**ACTIVITY**
Retype each of the entries below exactly as written.

*** Opening TASK DATA ***

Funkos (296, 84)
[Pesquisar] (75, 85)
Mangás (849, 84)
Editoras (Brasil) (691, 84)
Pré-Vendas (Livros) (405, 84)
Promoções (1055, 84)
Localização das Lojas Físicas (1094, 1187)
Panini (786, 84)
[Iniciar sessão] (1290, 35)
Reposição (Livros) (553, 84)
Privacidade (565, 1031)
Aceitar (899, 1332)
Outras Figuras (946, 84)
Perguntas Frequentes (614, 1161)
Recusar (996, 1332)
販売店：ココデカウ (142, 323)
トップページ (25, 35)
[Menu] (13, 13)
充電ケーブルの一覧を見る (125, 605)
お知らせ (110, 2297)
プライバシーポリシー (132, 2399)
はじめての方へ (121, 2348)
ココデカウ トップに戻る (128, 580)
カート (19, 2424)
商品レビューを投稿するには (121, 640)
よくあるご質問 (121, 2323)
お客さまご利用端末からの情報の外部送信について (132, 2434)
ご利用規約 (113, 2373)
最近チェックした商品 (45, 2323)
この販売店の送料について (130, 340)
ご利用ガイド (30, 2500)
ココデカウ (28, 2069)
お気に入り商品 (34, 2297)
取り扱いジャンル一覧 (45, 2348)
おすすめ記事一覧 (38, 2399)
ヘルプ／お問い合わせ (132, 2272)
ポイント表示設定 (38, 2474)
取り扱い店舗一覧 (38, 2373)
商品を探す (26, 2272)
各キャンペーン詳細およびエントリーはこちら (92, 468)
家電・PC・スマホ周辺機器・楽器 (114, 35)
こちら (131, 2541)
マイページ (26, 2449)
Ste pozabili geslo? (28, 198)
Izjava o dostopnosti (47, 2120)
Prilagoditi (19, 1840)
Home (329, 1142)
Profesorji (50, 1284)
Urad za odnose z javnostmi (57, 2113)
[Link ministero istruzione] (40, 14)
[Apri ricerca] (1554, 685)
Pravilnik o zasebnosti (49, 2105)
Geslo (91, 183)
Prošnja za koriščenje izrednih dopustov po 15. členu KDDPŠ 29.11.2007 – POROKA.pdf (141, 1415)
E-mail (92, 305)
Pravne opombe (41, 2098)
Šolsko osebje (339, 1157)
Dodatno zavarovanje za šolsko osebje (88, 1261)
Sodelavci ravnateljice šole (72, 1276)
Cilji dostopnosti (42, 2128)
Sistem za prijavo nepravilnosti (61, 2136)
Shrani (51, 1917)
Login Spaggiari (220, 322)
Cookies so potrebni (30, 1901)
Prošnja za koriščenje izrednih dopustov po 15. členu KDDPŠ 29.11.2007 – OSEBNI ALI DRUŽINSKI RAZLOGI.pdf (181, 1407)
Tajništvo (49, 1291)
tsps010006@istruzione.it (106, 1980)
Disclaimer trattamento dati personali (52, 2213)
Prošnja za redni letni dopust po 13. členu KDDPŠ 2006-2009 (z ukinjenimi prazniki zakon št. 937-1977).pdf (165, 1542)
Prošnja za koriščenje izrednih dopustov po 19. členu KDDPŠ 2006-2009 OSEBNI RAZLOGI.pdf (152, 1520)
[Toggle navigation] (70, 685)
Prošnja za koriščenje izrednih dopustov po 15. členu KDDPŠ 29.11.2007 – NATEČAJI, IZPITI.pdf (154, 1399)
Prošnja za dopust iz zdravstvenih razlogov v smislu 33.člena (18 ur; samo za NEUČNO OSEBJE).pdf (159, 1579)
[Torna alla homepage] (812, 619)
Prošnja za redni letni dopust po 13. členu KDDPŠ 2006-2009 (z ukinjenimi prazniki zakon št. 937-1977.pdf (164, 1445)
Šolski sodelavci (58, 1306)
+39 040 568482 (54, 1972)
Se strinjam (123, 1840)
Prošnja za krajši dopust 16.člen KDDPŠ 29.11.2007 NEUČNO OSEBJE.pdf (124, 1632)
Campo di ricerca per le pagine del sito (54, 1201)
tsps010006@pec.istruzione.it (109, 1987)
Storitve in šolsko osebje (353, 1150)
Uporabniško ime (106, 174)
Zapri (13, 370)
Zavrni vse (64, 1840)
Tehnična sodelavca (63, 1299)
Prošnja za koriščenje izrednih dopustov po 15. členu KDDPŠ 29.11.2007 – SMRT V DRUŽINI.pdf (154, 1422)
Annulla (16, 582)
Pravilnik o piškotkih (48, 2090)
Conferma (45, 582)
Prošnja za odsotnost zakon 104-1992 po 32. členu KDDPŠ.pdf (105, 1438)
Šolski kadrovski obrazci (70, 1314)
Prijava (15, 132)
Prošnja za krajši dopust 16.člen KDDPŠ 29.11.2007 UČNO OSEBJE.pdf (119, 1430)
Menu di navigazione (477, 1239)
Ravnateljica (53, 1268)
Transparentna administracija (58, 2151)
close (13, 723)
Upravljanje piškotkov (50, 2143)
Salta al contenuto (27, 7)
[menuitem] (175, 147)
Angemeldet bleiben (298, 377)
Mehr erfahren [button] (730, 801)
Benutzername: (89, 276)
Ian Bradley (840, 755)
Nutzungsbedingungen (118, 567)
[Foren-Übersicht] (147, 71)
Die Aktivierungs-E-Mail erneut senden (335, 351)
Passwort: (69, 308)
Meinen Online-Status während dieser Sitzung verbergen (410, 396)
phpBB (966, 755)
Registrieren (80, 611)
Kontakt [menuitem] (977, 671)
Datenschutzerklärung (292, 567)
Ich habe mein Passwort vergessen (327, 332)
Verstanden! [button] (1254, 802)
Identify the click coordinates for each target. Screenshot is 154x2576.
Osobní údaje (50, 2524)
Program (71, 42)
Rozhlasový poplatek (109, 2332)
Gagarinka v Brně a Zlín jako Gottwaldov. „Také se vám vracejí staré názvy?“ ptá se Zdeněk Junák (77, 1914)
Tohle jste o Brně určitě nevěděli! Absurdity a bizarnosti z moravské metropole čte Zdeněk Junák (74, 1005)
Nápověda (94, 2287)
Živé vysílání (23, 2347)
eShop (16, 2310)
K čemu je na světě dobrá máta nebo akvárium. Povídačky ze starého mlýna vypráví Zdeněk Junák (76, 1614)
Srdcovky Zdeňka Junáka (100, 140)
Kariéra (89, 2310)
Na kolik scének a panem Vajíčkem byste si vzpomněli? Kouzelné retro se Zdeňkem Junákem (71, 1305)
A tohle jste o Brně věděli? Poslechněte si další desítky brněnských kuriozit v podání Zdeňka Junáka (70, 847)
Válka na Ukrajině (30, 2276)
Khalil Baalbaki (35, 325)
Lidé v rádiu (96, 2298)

*** Closing TASK DATA ***

**SOLVED EXERCISE**
Funkos (296, 84)
[Pesquisar] (75, 85)
Mangás (849, 84)
Editoras (Brasil) (691, 84)
Pré-Vendas (Livros) (405, 84)
Promoções (1055, 84)
Localização das Lojas Físicas (1094, 1187)
Panini (786, 84)
[Iniciar sessão] (1290, 35)
Reposição (Livros) (553, 84)
Privacidade (565, 1031)
Aceitar (899, 1332)
Outras Figuras (946, 84)
Perguntas Frequentes (614, 1161)
Recusar (996, 1332)
販売店：ココデカウ (142, 323)
トップページ (25, 35)
[Menu] (13, 13)
充電ケーブルの一覧を見る (125, 605)
お知らせ (110, 2297)
プライバシーポリシー (132, 2399)
はじめての方へ (121, 2348)
ココデカウ トップに戻る (128, 580)
カート (19, 2424)
商品レビューを投稿するには (121, 640)
よくあるご質問 (121, 2323)
お客さまご利用端末からの情報の外部送信について (132, 2434)
ご利用規約 (113, 2373)
最近チェックした商品 (45, 2323)
この販売店の送料について (130, 340)
ご利用ガイド (30, 2500)
ココデカウ (28, 2069)
お気に入り商品 (34, 2297)
取り扱いジャンル一覧 (45, 2348)
おすすめ記事一覧 (38, 2399)
ヘルプ／お問い合わせ (132, 2272)
ポイント表示設定 (38, 2474)
取り扱い店舗一覧 (38, 2373)
商品を探す (26, 2272)
各キャンペーン詳細およびエントリーはこちら (92, 468)
家電・PC・スマホ周辺機器・楽器 (114, 35)
こちら (131, 2541)
マイページ (26, 2449)
Ste pozabili geslo? (28, 198)
Izjava o dostopnosti (47, 2120)
Prilagoditi (19, 1840)
Home (329, 1142)
Profesorji (50, 1284)
Urad za odnose z javnostmi (57, 2113)
[Link ministero istruzione] (40, 14)
[Apri ricerca] (1554, 685)
Pravilnik o zasebnosti (49, 2105)
Geslo (91, 183)
Prošnja za koriščenje izrednih dopustov po 15. členu KDDPŠ 29.11.2007 – POROKA.pdf (141, 1415)
E-mail (92, 305)
Pravne opombe (41, 2098)
Šolsko osebje (339, 1157)
Dodatno zavarovanje za šolsko osebje (88, 1261)
Sodelavci ravnateljice šole (72, 1276)
Cilji dostopnosti (42, 2128)
Sistem za prijavo nepravilnosti (61, 2136)
Shrani (51, 1917)
Login Spaggiari (220, 322)
Cookies so potrebni (30, 1901)
Prošnja za koriščenje izrednih dopustov po 15. členu KDDPŠ 29.11.2007 – OSEBNI ALI DRUŽINSKI RAZLOGI.pdf (181, 1407)
Tajništvo (49, 1291)
tsps010006@istruzione.it (106, 1980)
Disclaimer trattamento dati personali (52, 2213)
Prošnja za redni letni dopust po 13. členu KDDPŠ 2006-2009 (z ukinjenimi prazniki zakon št. 937-1977).pdf (165, 1542)
Prošnja za koriščenje izrednih dopustov po 19. členu KDDPŠ 2006-2009 OSEBNI RAZLOGI.pdf (152, 1520)
[Toggle navigation] (70, 685)
Prošnja za koriščenje izrednih dopustov po 15. členu KDDPŠ 29.11.2007 – NATEČAJI, IZPITI.pdf (154, 1399)
Prošnja za dopust iz zdravstvenih razlogov v smislu 33.člena (18 ur; samo za NEUČNO OSEBJE).pdf (159, 1579)
[Torna alla homepage] (812, 619)
Prošnja za redni letni dopust po 13. členu KDDPŠ 2006-2009 (z ukinjenimi prazniki zakon št. 937-1977.pdf (164, 1445)
Šolski sodelavci (58, 1306)
+39 040 568482 (54, 1972)
Se strinjam (123, 1840)
Prošnja za krajši dopust 16.člen KDDPŠ 29.11.2007 NEUČNO OSEBJE.pdf (124, 1632)
Campo di ricerca per le pagine del sito (54, 1201)
tsps010006@pec.istruzione.it (109, 1987)
Storitve in šolsko osebje (353, 1150)
Uporabniško ime (106, 174)
Zapri (13, 370)
Zavrni vse (64, 1840)
Tehnična sodelavca (63, 1299)
Prošnja za koriščenje izrednih dopustov po 15. členu KDDPŠ 29.11.2007 – SMRT V DRUŽINI.pdf (154, 1422)
Annulla (16, 582)
Pravilnik o piškotkih (48, 2090)
Conferma (45, 582)
Prošnja za odsotnost zakon 104-1992 po 32. členu KDDPŠ.pdf (105, 1438)
Šolski kadrovski obrazci (70, 1314)
Prijava (15, 132)
Prošnja za krajši dopust 16.člen KDDPŠ 29.11.2007 UČNO OSEBJE.pdf (119, 1430)
Menu di navigazione (477, 1239)
Ravnateljica (53, 1268)
Transparentna administracija (58, 2151)
close (13, 723)
Upravljanje piškotkov (50, 2143)
Salta al contenuto (27, 7)
[menuitem] (175, 147)
Angemeldet bleiben (298, 377)
Mehr erfahren [button] (730, 801)
Benutzername: (89, 276)
Ian Bradley (840, 755)
Nutzungsbedingungen (118, 567)
[Foren-Übersicht] (147, 71)
Die Aktivierungs-E-Mail erneut senden (335, 351)
Passwort: (69, 308)
Meinen Online-Status während dieser Sitzung verbergen (410, 396)
phpBB (966, 755)
Registrieren (80, 611)
Kontakt [menuitem] (977, 671)
Datenschutzerklärung (292, 567)
Ich habe mein Passwort vergessen (327, 332)
Verstanden! [button] (1254, 802)
Identify the click coordinates for each target. Screenshot is 154x2576.
Osobní údaje (50, 2524)
Program (71, 42)
Rozhlasový poplatek (109, 2332)
Gagarinka v Brně a Zlín jako Gottwaldov. „Také se vám vracejí staré názvy?“ ptá se Zdeněk Junák (77, 1914)
Tohle jste o Brně určitě nevěděli! Absurdity a bizarnosti z moravské metropole čte Zdeněk Junák (74, 1005)
Nápověda (94, 2287)
Živé vysílání (23, 2347)
eShop (16, 2310)
K čemu je na světě dobrá máta nebo akvárium. Povídačky ze starého mlýna vypráví Zdeněk Junák (76, 1614)
Srdcovky Zdeňka Junáka (100, 140)
Kariéra (89, 2310)
Na kolik scének a panem Vajíčkem byste si vzpomněli? Kouzelné retro se Zdeňkem Junákem (71, 1305)
A tohle jste o Brně věděli? Poslechněte si další desítky brněnských kuriozit v podání Zdeňka Junáka (70, 847)
Válka na Ukrajině (30, 2276)
Khalil Baalbaki (35, 325)
Lidé v rádiu (96, 2298)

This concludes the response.